The title “Genesis” is a transliteration of the Greek word which is the title of the book of Genesis in the Septuagint, the ancient Greek translation of the Old Testament. In the Hebrew text, the word Bereshith, is the first word of the text, being translated, “in the beginning.” 
There can scarcely be another part of Scripture over which so many battles, theological, scientific, historical and literary, have been fought, or so many strong opinions cherished.
God’s inspired Word was set forth through various literary genres, such as poetry in the Psalms, prophecy in Daniel and Revelation, and historical narrative in many books of the Bible. The Gospels and the book of Acts are historical books, detailing the words and work of Jesus and His disciples. Real people are mentioned. Real cities are described. Real events are recorded for us to read. Much of the Old Testament is a record of history, and that is easily seen in the Pentateuch, the first five books of the Bible.
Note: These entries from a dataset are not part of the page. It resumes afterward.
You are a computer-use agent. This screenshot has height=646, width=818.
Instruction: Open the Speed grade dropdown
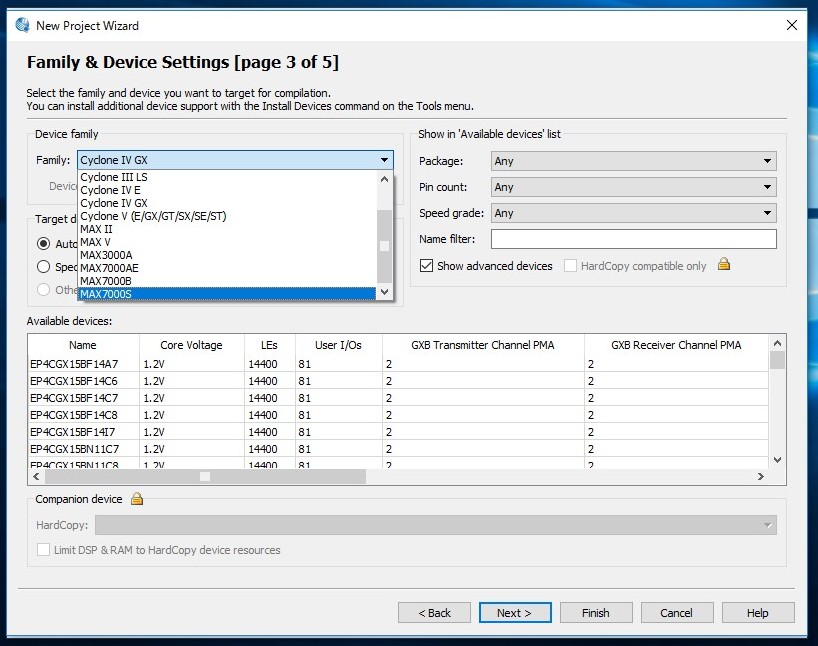point(633,213)
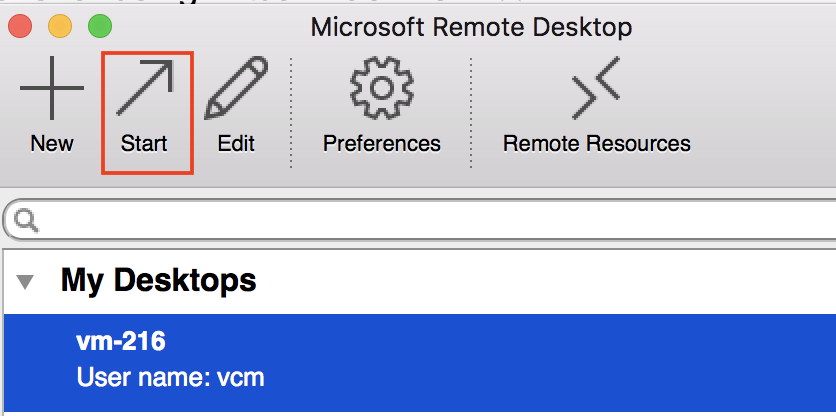836x416 pixels.
Task: Click the 'User name: vcm' line
Action: click(171, 378)
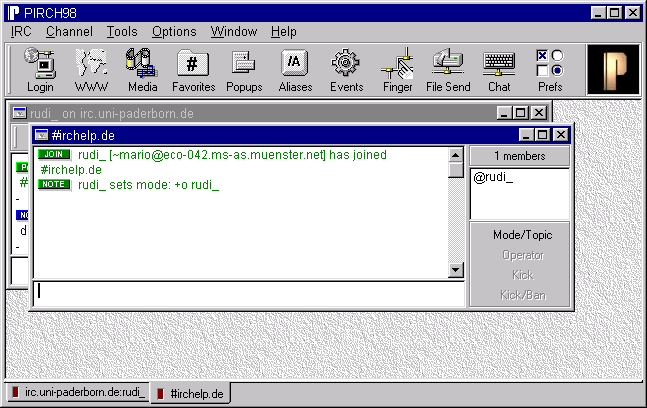Image resolution: width=647 pixels, height=408 pixels.
Task: Open the Media player icon
Action: tap(142, 70)
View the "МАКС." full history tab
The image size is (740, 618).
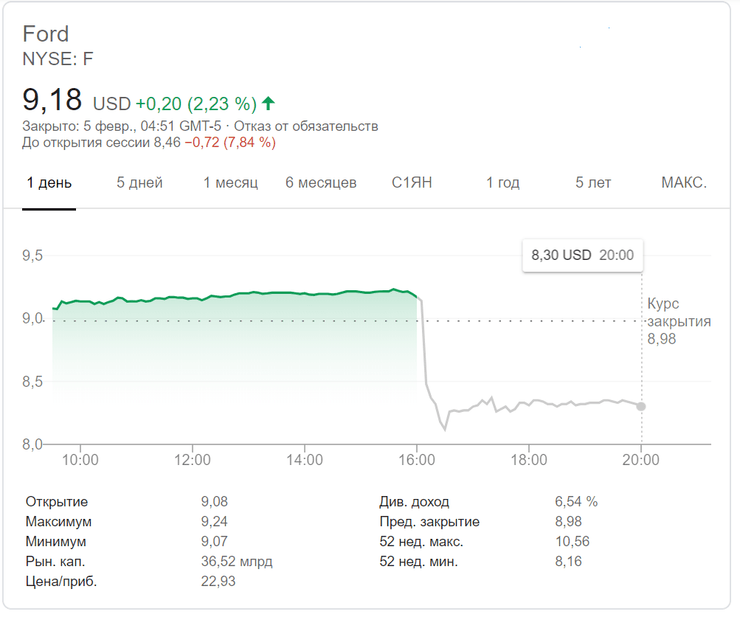pos(684,183)
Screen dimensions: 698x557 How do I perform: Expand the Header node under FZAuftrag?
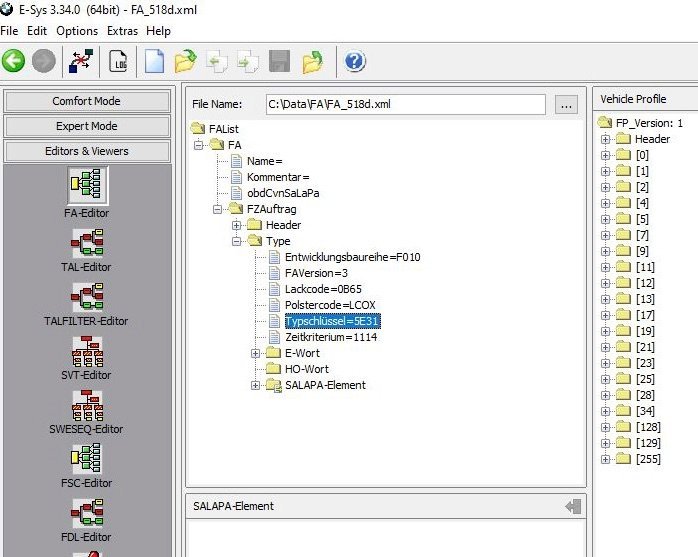coord(239,225)
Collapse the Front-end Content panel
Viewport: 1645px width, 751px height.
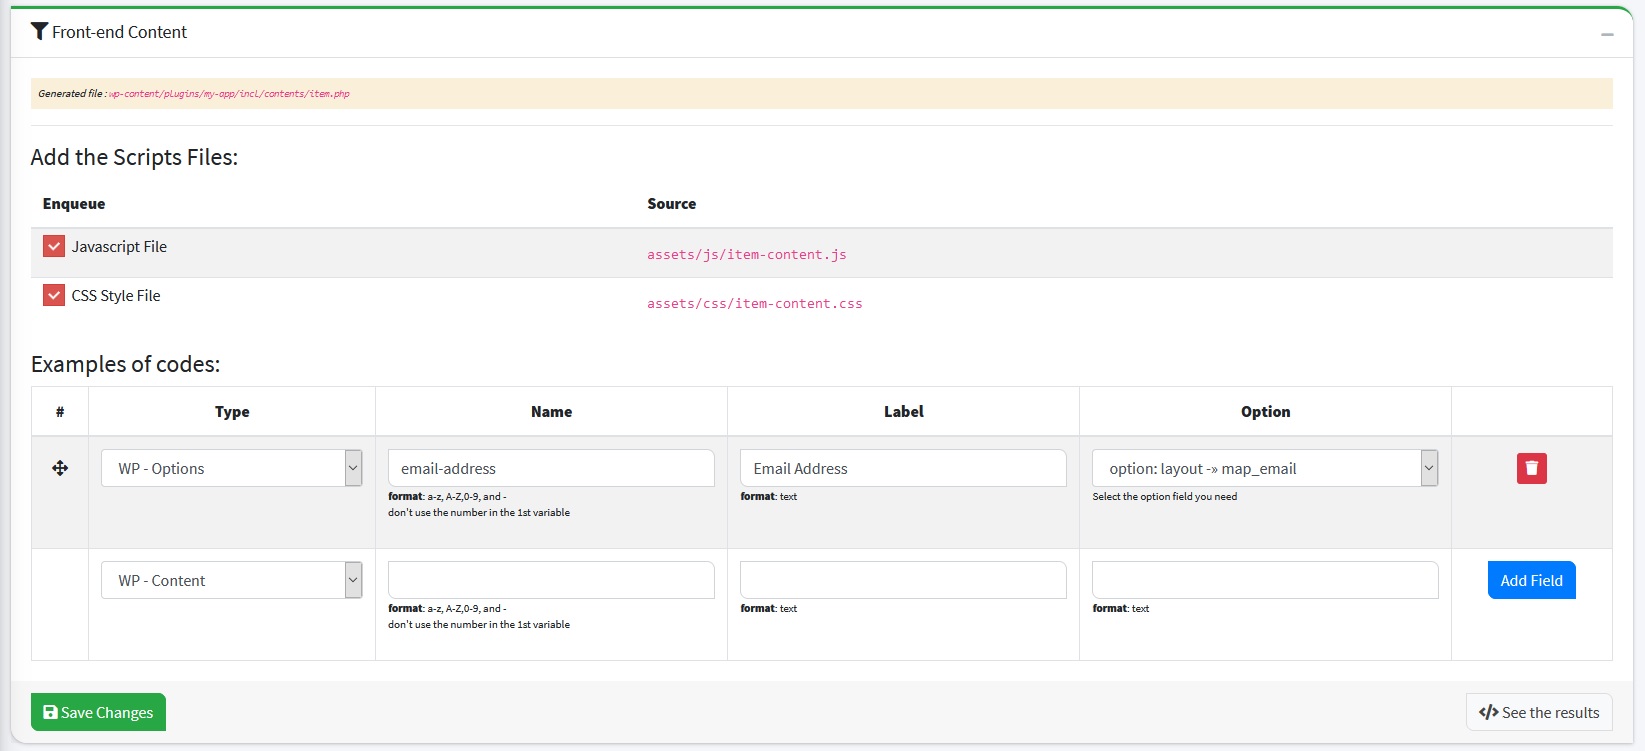pos(1607,34)
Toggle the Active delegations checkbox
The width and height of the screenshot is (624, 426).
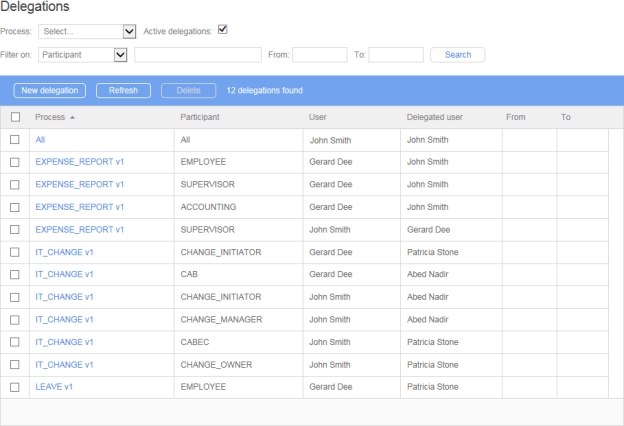[x=223, y=30]
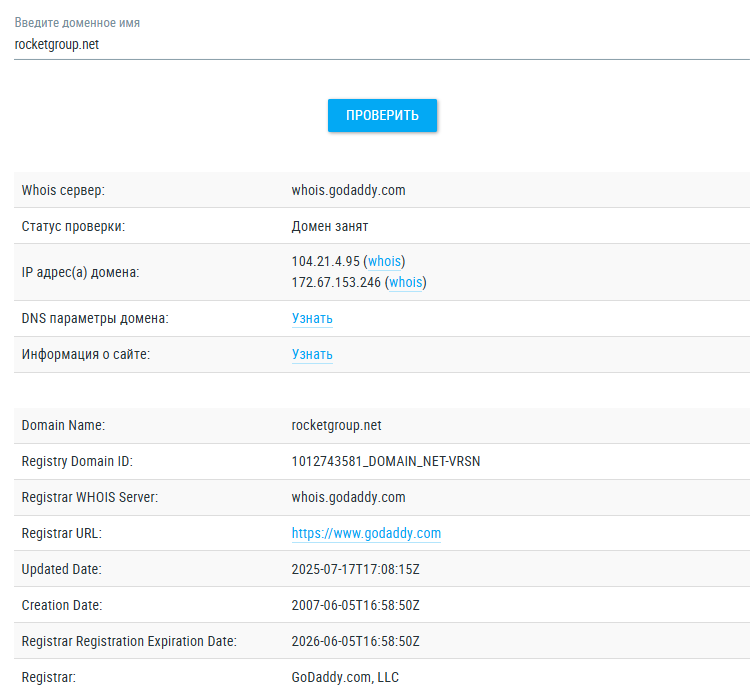Click the IP address 172.67.153.246 text
This screenshot has height=692, width=756.
[x=336, y=283]
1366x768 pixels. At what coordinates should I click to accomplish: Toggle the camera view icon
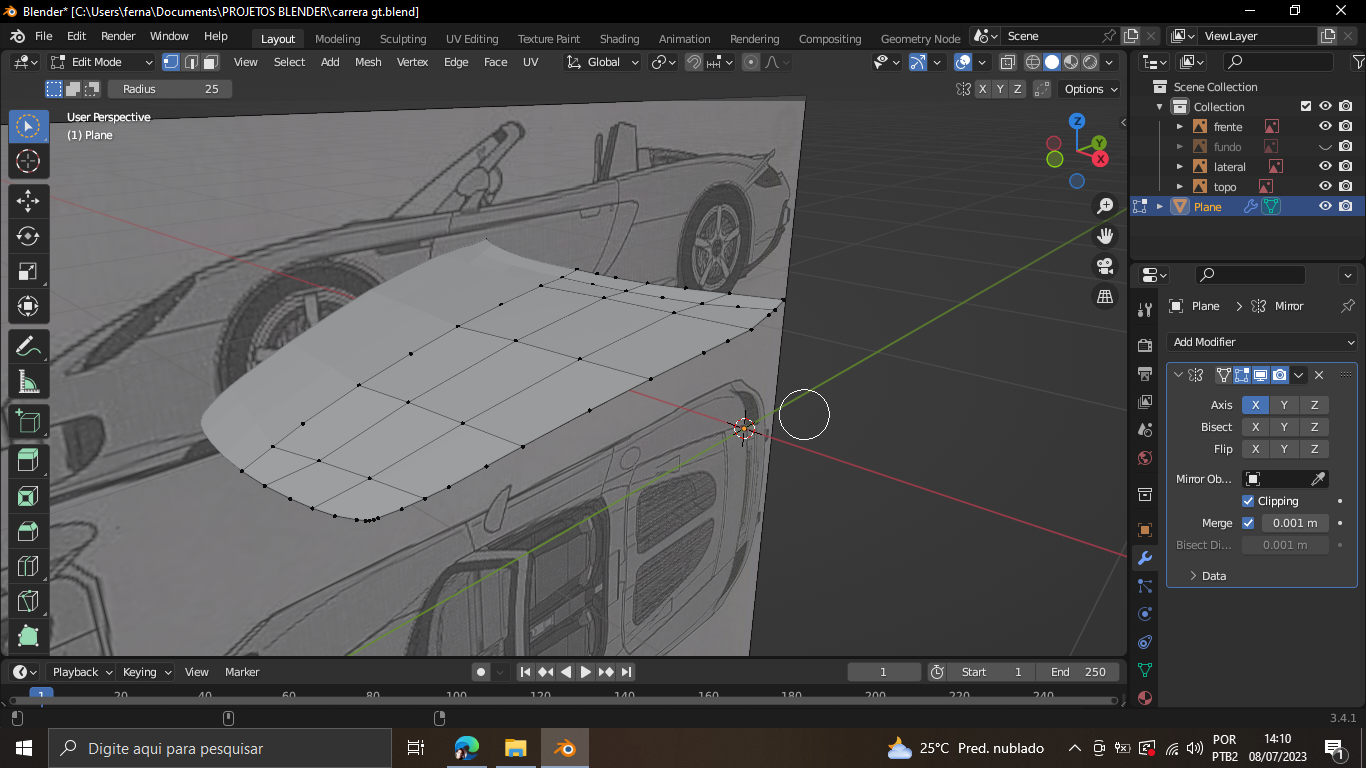[1105, 266]
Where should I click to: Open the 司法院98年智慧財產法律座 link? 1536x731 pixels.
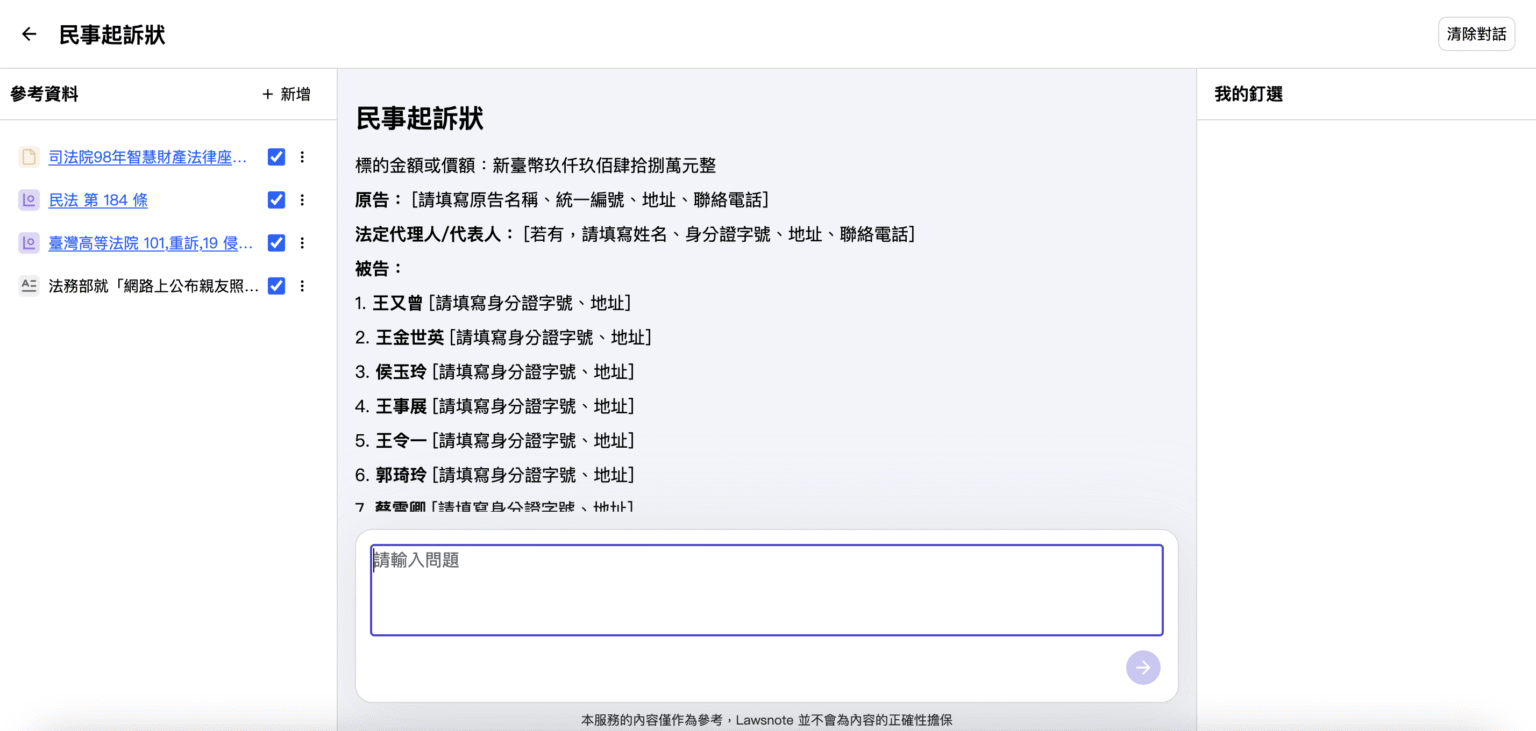click(145, 157)
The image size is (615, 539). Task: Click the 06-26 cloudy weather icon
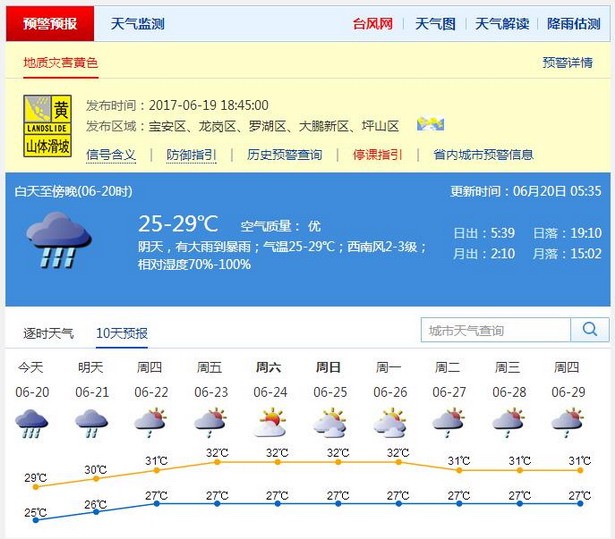390,423
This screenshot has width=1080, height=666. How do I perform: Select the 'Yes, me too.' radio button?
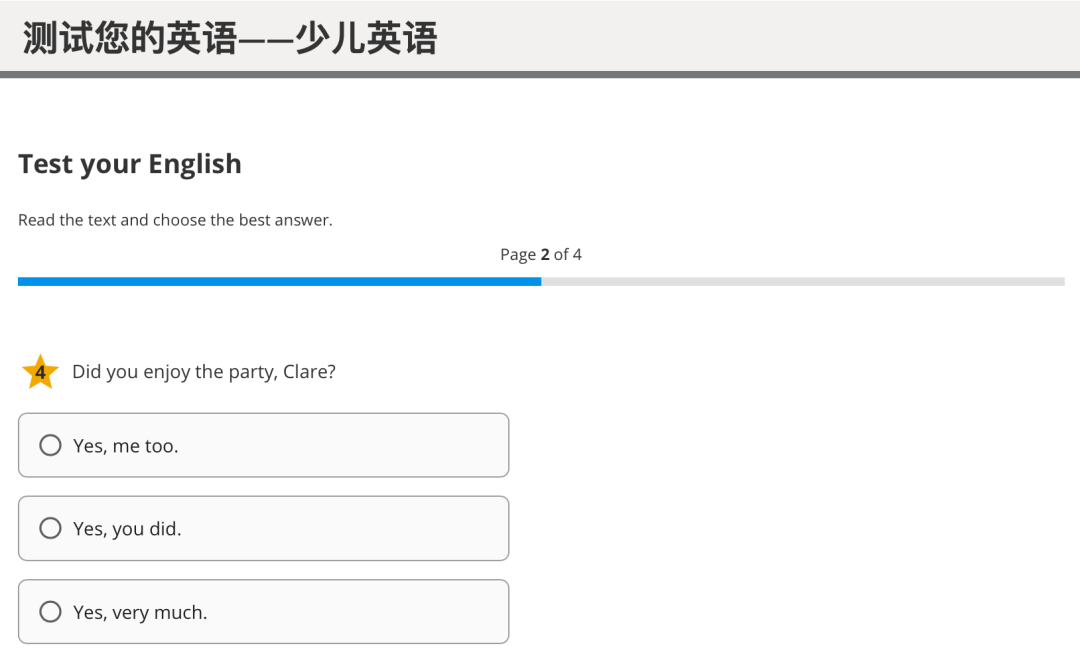coord(50,445)
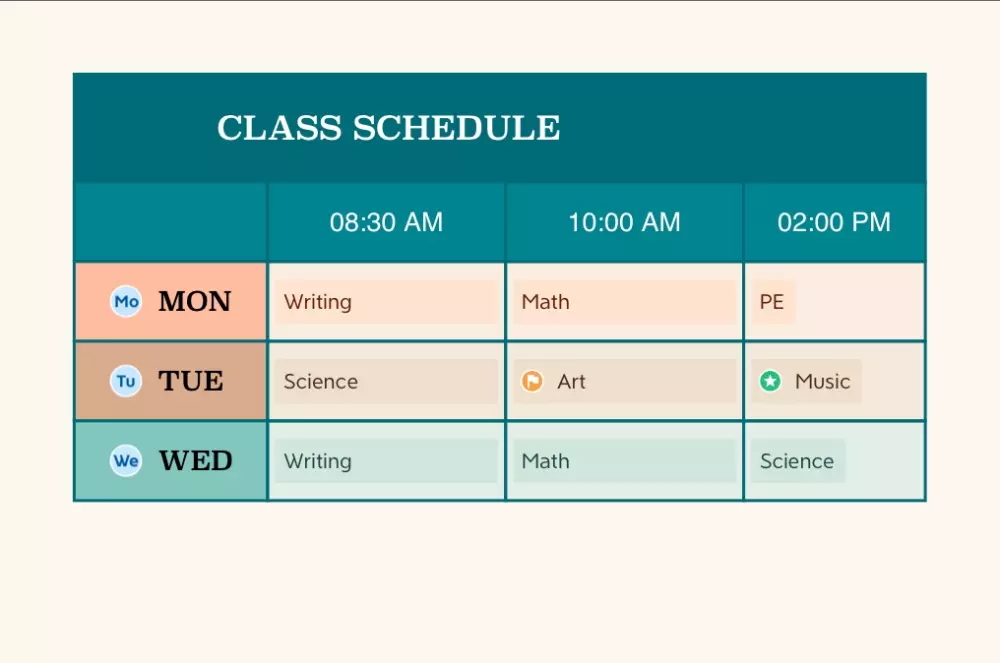This screenshot has height=663, width=1000.
Task: Click the Mo badge icon beside MON
Action: point(126,301)
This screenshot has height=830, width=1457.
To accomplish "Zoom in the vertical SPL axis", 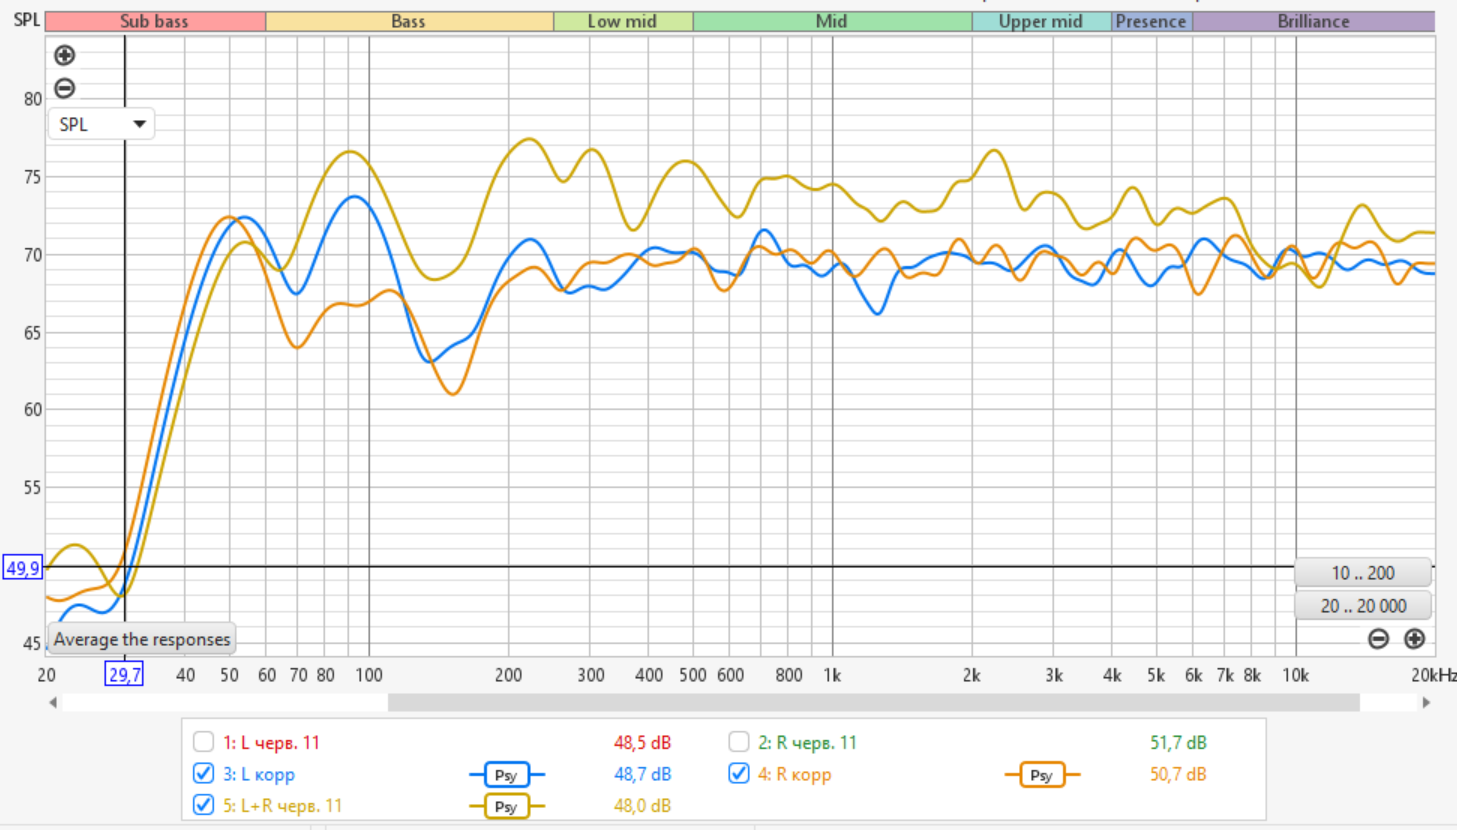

However, the events in the first eleven chapters of Genesis—particularly creation, the Fall, and the Flood—have made certain Christian teachers so uncomfortable that they now are seeking to deny the undeniable. But this attack on Genesis is not new.
Genesis 1:1 is clearly one of the greatest apologetics in all of Scripture, for if we stumble here, we cannot, or will not, appreciate God in the rest of the Bible. Accepting God as Creator demands our acceptance of Him as Judge, and that is exactly why many refuse to acknowledge that God exists, for doing so obligates them to deal with their sin before a righteous Judge.
The Bible is an uncomfortable, yet undeniable book. From beginning to end, what is revealed about God Himself, His creation, His dealings with mankind, and His plans for the future makes sinful human beings squirm.
For the unredeemed, separation from God drives them into hiding, like it did Adam and Eve in the Garden. Of course, we know that we can never truly hide from the all-knowing Creator. Adam and Eve could not. Cain could not. And the billion-plus humans on the earth at the time of the global Flood could not.
But for the redeemed, the Bible is a book of hope. It gives us assurance. It soothes us with God’s comfort. It enlightens us with God’s plans and purposes for now and into eternity. From the very first verse, God has revealed Himself in such a way as to cause us to lift our hearts in wonder and praise and thanksgiving.